Extracellular vesicles in dry eye disease and Sjögren’s syndrome: A systematic review on their diagnostic and therapeutic role

• Published in: Survey of ophthalmology Vol. 70; no. 3; pp. 499 - 515
• Main Authors: Chopra, Prakshi, Fatima, Asra, Mohapatra, Sonali, Murugaiyan, Kavipriya, Vemuganti, Geeta K., Rengan, Aravind Kumar, Watson, Stephanie L., Singh, Vivek, Basu, Sayan, Singh, Swati
• Format: Journal Article
• Language: English
• Published: United States Elsevier Inc 01.05.2025
• Subjects: Animals; Biomarkers - metabolism; Dry eye disease; Dry Eye Syndromes - diagnosis; Dry Eye Syndromes - metabolism; Dry Eye Syndromes - therapy; Exosomes; Extracellular vehicles; Extracellular Vesicles - metabolism; Extracellular Vesicles - physiology; Humans; Lacrimal gland; Sjogren's Syndrome - diagnosis; Sjogren's Syndrome - metabolism; Sjogren's Syndrome - therapy; Sjögren’s syndrome; Tears - metabolism; Extracellular vehicles; Sjögren’s syndrome; Lacrimal gland; Exosomes; Dry eye disease
• ISSN: 0039-6257; 1879-3304; 1879-3304
• DOI: 10.1016/j.survophthal.2025.01.003

Extracellular vesicles (EVs), defined as membrane-bound vesicles released from all cells, are being explored for their diagnostic and therapeutic role in dry eye disease (DED).
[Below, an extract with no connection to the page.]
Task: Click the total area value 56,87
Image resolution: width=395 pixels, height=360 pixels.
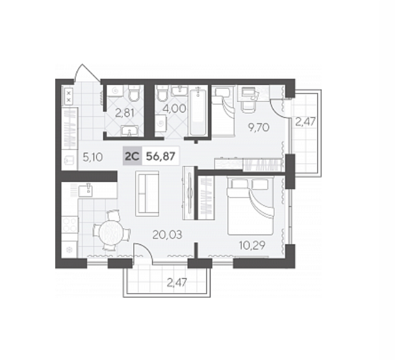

We systematically shortlisted 32 articles on the role of EVs in diagnosing and treating DED. We cover the progress in the last 2 decades on the classification and isolation of EVs and their role in DED. The diagnostic predictability of exosomes was evaluated in Sjögren syndrome (SS) patients' tears, plasma, and saliva, where upregulation of inflammatory proteins was reported uniformly across studies. Also, we evaluate the therapeutic effects of MSC-derived EVs in in vitro and in vivo studies of SS and DED mouse models. A significant response occurs at a functional level with improved tear production and saliva flow rate and at a cellular level with reduced lymphocyte infiltration, improved corneal structural integrity, decreased epithelial cell apoptosis, and dampening of the inflammatory cytokine response. The proposed mechanisms of EV action include PD-L1, PRDM, NLRP-3, and Nf-kb pathways, and an increase in M2 macrophage phenotype. Current use of exosomes in DED is limited due to their cumbersome isolation techniqus. Further research on human subjects is needed, in addition to optimizing exosome isolation and delivery methods.